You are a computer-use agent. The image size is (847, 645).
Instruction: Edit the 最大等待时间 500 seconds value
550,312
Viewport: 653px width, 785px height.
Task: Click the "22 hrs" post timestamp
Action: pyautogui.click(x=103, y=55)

Instructions for the task
Reproduce the listing above verbatim, preserving every line and character.

Solution for this task
You are a computer-use agent. The image size is (847, 645).
Instruction: Edit the 最大等待时间 500 seconds value
550,312
Viewport: 653px width, 785px height.
Task: Click the "22 hrs" post timestamp
Action: pyautogui.click(x=103, y=55)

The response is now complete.